### [PROBLEM TO WORK ON]
Reproduce word for word the stretch from the line containing "Signature [166, 1084]" through the last line below, leaving the pictures out.

### [PROVIDED MATERIAL]
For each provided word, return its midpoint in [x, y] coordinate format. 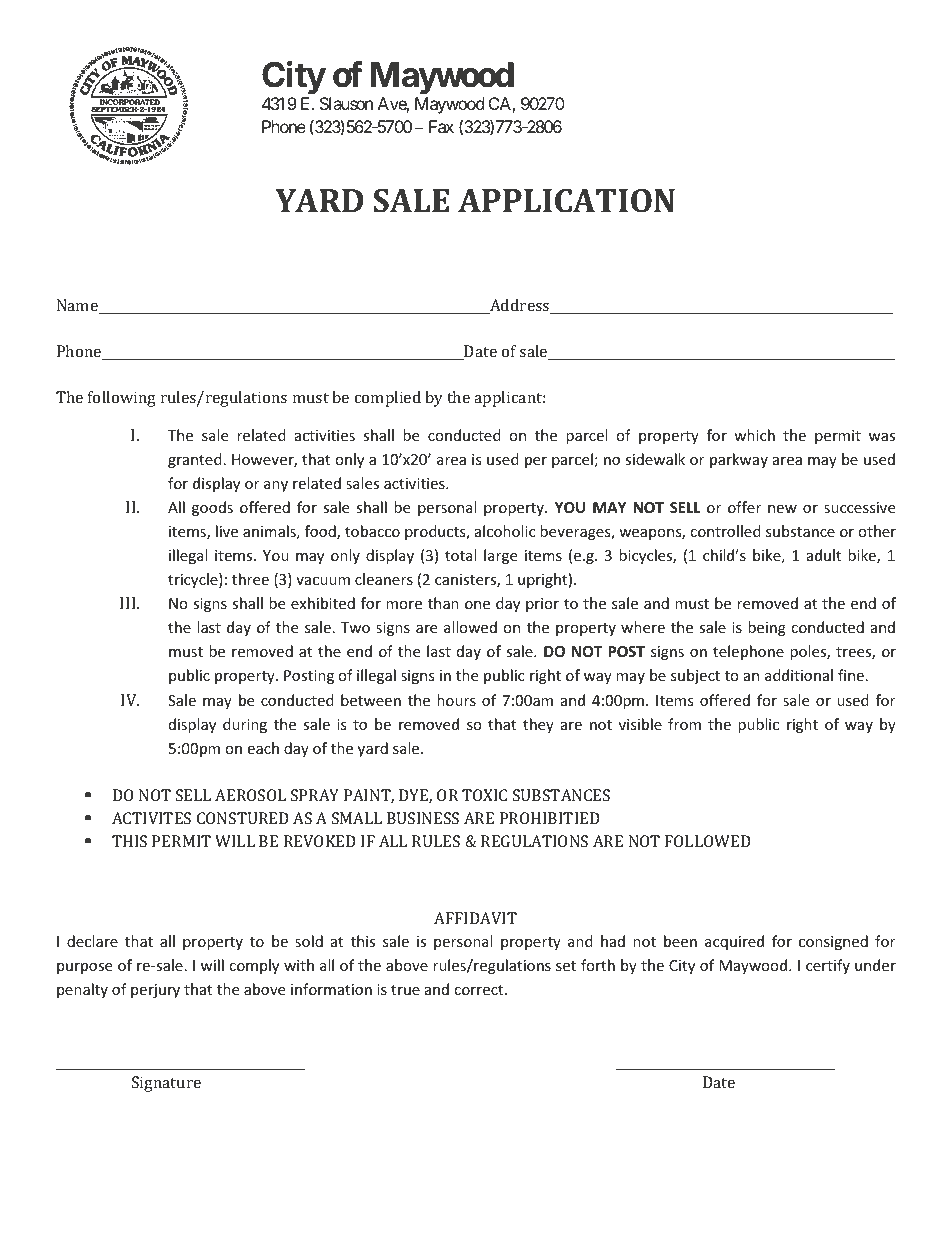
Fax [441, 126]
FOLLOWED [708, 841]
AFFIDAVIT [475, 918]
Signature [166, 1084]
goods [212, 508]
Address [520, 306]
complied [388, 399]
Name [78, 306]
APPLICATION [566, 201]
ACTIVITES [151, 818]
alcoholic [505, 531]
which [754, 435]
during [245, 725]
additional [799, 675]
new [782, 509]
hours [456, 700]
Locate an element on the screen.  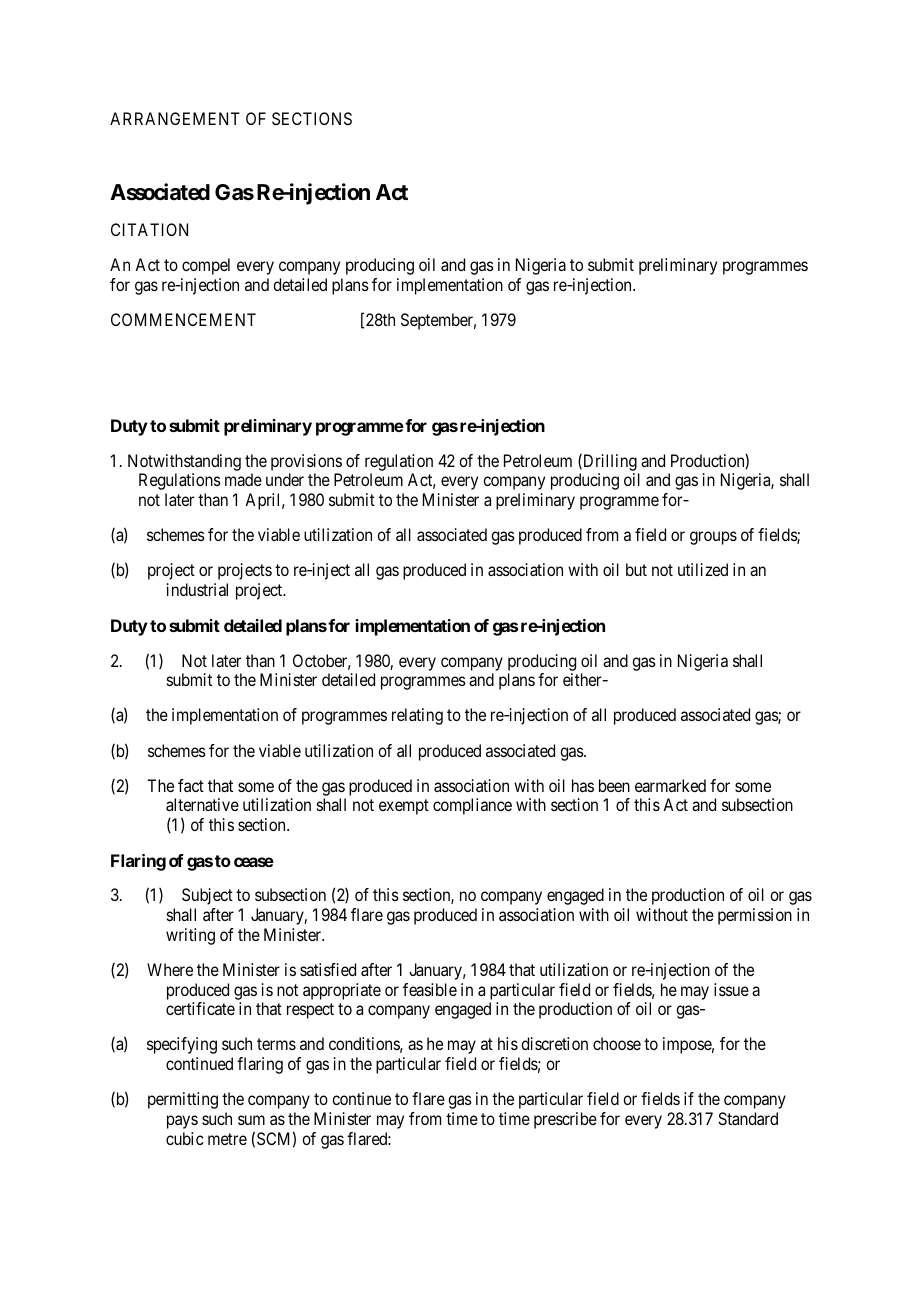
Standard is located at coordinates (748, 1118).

### [FULL OUTPUT]
Signature [166, 1084]
goods [212, 508]
Address [520, 306]
complied [388, 399]
Name [78, 306]
APPLICATION [566, 201]
ACTIVITES [151, 818]
alcoholic [505, 531]
which [754, 435]
during [245, 725]
additional [799, 675]
new [782, 509]
hours [456, 700]
Locate an element on the screen.  
Standard is located at coordinates (748, 1118).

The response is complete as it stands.